(Data extracted from a collection)
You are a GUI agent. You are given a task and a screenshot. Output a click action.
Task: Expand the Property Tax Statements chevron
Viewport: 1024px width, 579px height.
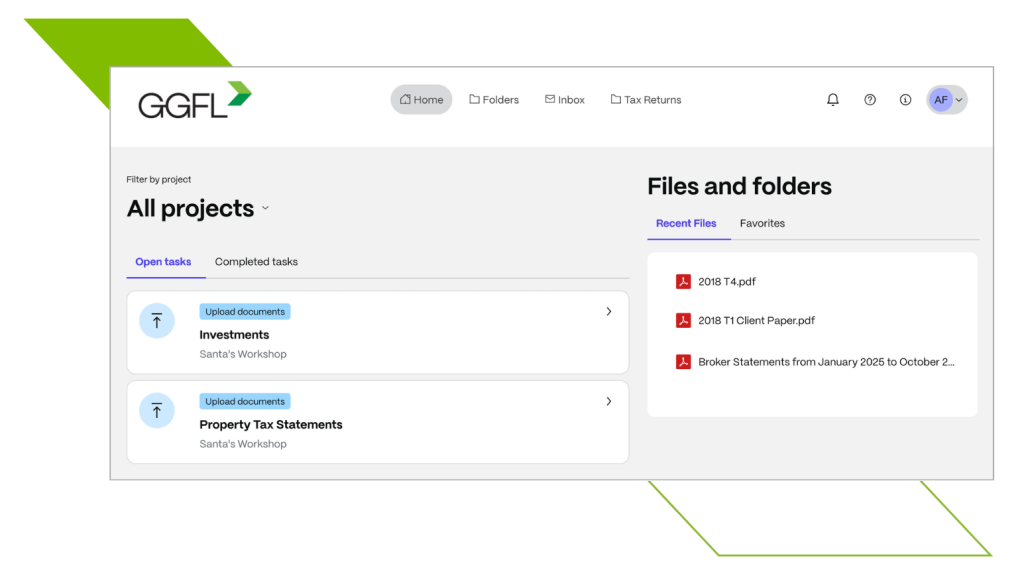[x=608, y=402]
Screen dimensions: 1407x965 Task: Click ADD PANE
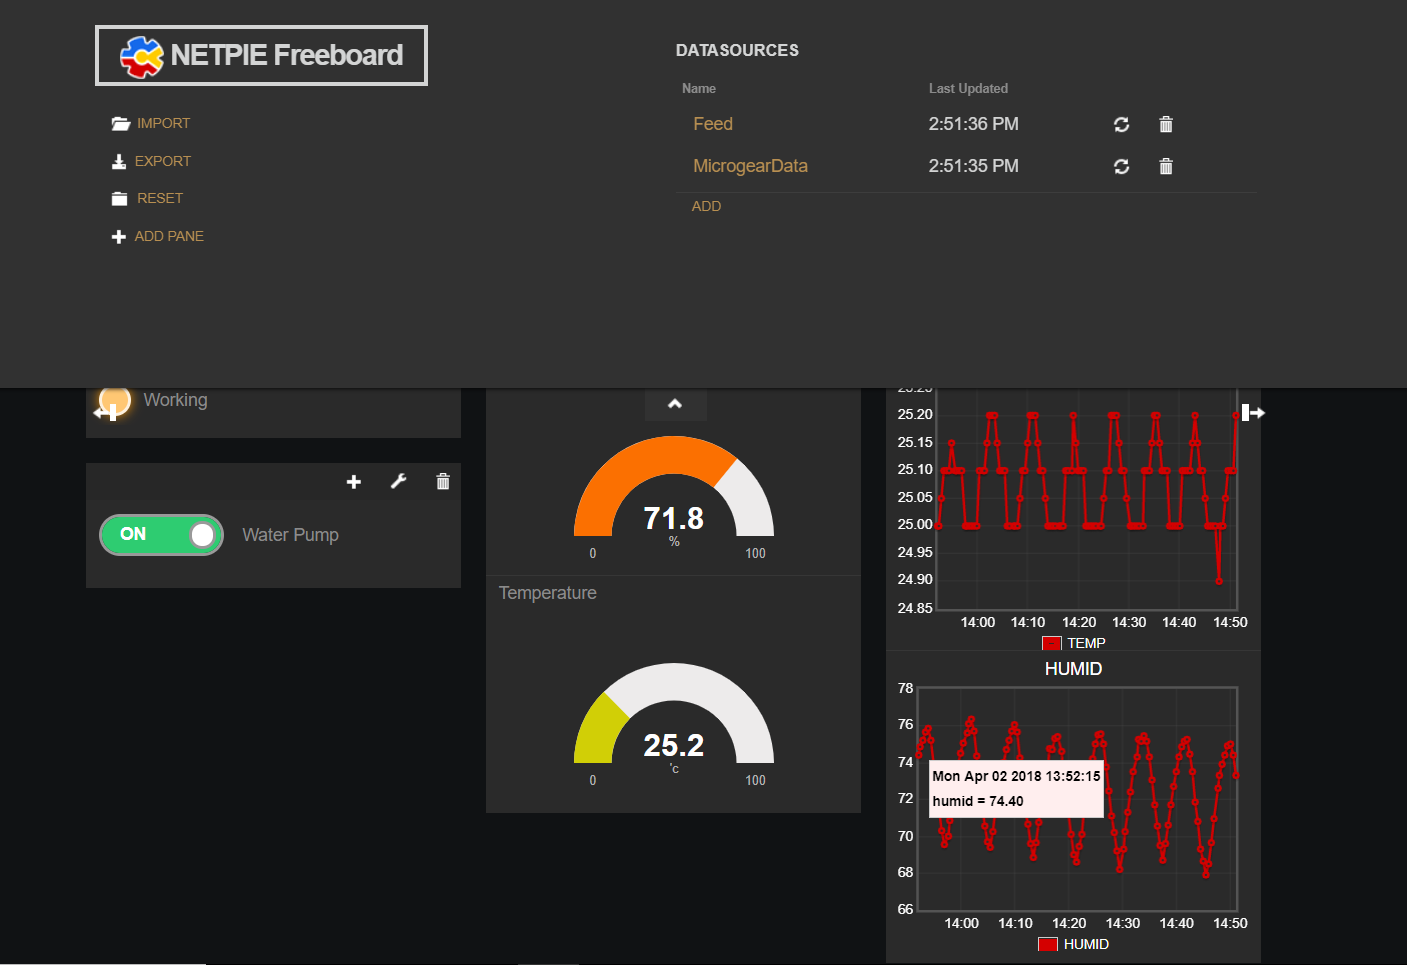(168, 237)
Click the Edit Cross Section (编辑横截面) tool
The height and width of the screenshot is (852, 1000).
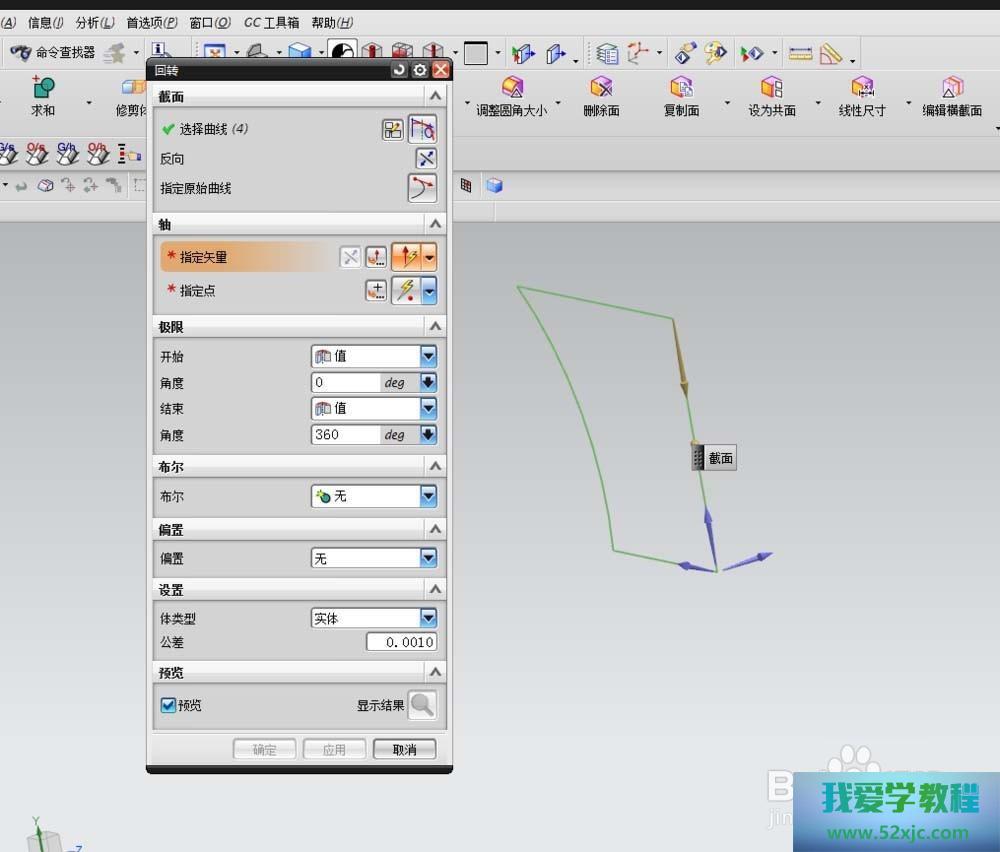click(x=951, y=97)
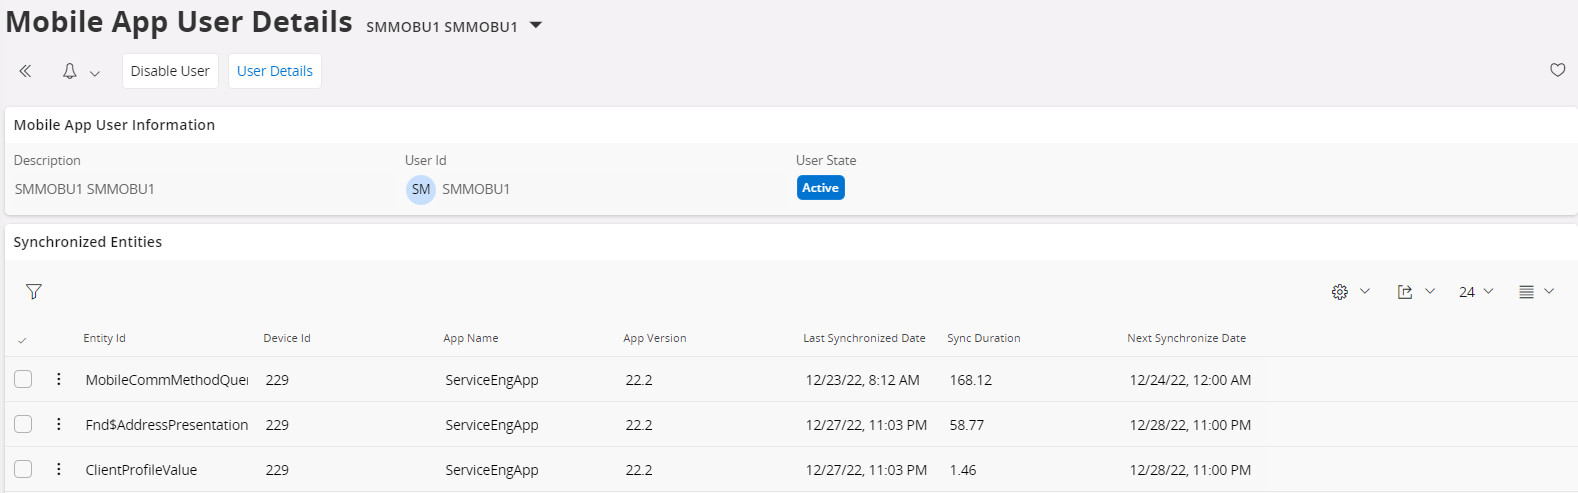Click three-dot menu for Fnd$AddressPresentation row
Image resolution: width=1578 pixels, height=493 pixels.
coord(59,425)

Brief:
Repeat the records above exactly, omitting every picture.

Exercise output:
You are a GUI agent. You are given a task and a screenshot. Output a click action.
Task: Expand the Property Tax Statements chevron
Viewport: 1024px width, 579px height.
[x=608, y=402]
Screen dimensions: 1407x965 Task: Click ADD PANE
(168, 237)
Click the Edit Cross Section (编辑横截面) tool
The height and width of the screenshot is (852, 1000).
click(x=951, y=97)
Click three-dot menu for Fnd$AddressPresentation row
Image resolution: width=1578 pixels, height=493 pixels.
coord(59,425)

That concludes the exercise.